We way identify three kinds of doctors:
- Invisible doctors.
- An invisible
doctor produce a macro expansion that is not visible to the user (and
so not persistent); the expanded object keeps the same description as
the original; an object doctor of this kind usually produce the
expanded object description starting from the original description,
create the new object by calling
fts_eval_object_description
and then
remove the object description of the created object using the
fts_object_reset_description
; this will cause the object
creation function to install the original description on the object;
the argument
is actually implemented as an object doctor
producing a const
object.
- Visible doctor.
- A visible doctor produce a user visible and
persistent transformation of an object; this trasformation is usefull
in case like automatically updating a patch to a different syntax, in
case of object changes. An example of use if for example the
automatic translation of an old version of the comment object to the
current version.
-
- Special purpose
-
A doctor have a lot of freedom in trapping the object creation mechanism;
freedom that can be quite usefull, and of course dangerous, in some special
situation; for example, an object doctor can instantiate an object calling
directly
fts_make_objecy
, to avoid recursive calls to himself
and expression evaluation; this technique is used to transform old instances
of exp to the new syntax, prevening any interaction with the new expression
mechanism.
Note: there is a conceptual bug that should be fixed in the
way doctors work: as said above, a doctor can be called before or
after the evaluation of the expressions defining the object; but, the
doctor function have no way to know if the expressions has been
evalutated or not, so it is not clear if the
fts_eval_object_description
function or the
fts_object_new
should be called; calling the first can
produce inespected results when the result of the previous evaluation
is still an expression; calling the second can fail because the
expressions have not been evaluated; the doctor mechanism should be
refined to give more information to the doctor function .
Patchers
Patchers are very special objects in FTS; their main characteristic is
that they can dynamically change of class (not metaclass), so they can
change dynamically their number of inlets and outlets; in general a
patcher cannot be redefined by reinstantiation, in order to avoid
loosing their content; also, patchers represent contexts in
different case, like update handling and variable resolution; all this
require a dedicated support right in the kernel of the message system.

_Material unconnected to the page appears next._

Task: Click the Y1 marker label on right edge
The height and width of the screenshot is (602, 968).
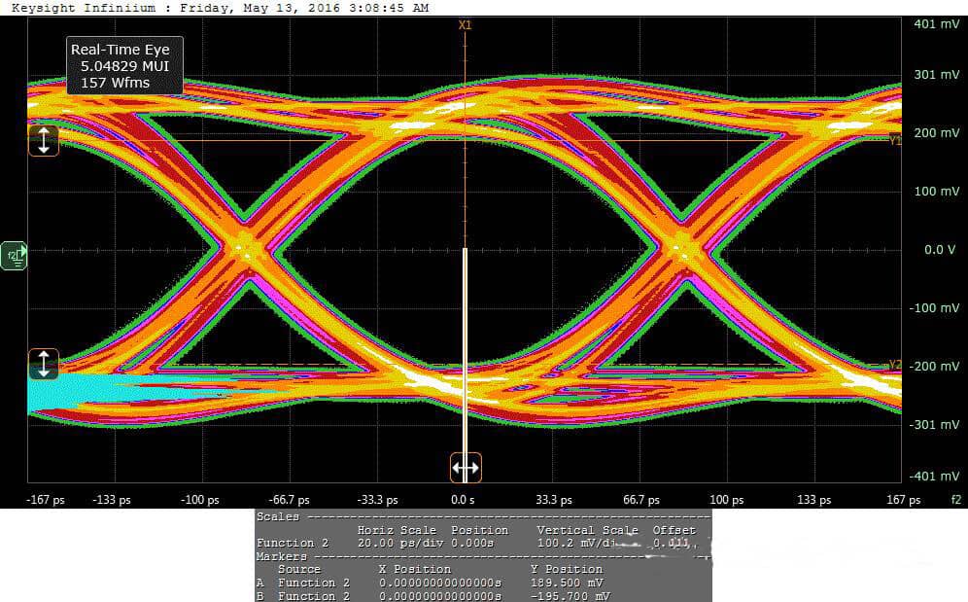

Patchers Inlet and Outlets
Main role of a patcher is to present a group object as a single entity
in the parent patcher; in order to allow to communicate with its content,
the patcher have inlets and outlets, that are mapped to inlet and outlet
objects inside the patcher.
This mapping is handled by the patcher itself; the inlet/outlet object
are not a lot more than placeholders for connections, rerouting,
together with the patcher object itself, messages from or to the
outside of the patcher.
A patcher is always instantiated without inlets and outlets; then,
adding inlets and outlets objects will automatically change its number
of inlet and outlet; a new inlet/outlet object can be instantiated
with a given position, or can automatically require the next available
position; changing the number of inlets or outlets dynamically require
from one side finding out the new class instance, on the other side change
the object system structures to reflect the new number of inlets/outlets;
this work is done in functions
fts_patcher_redefine_number_of_inlets
and
fts_patcher_redefine_number_of_outlets
.
When edited, inlet and outlet objects are not redefined; they are just repositioned,
and the patcher updated.
Inlet and outlet objects require special handling for loading a .pat file;
they are loaded inactive, in the sense they are stored in the
patcher but the patcher is not redefined, and only when the whole
patcher has been read, the inlets and outlets are analized and sorted
starting from their x
position and really positioned in the
patcher.
Patcher Variables
As objects, patchers can now define a variable; the variable is bound
to the patcher itself, i.e. to a variable scope; this is made to allow
composed name and inter-scope access for variables; note that the
variable value propagation engine do not yet support this feature.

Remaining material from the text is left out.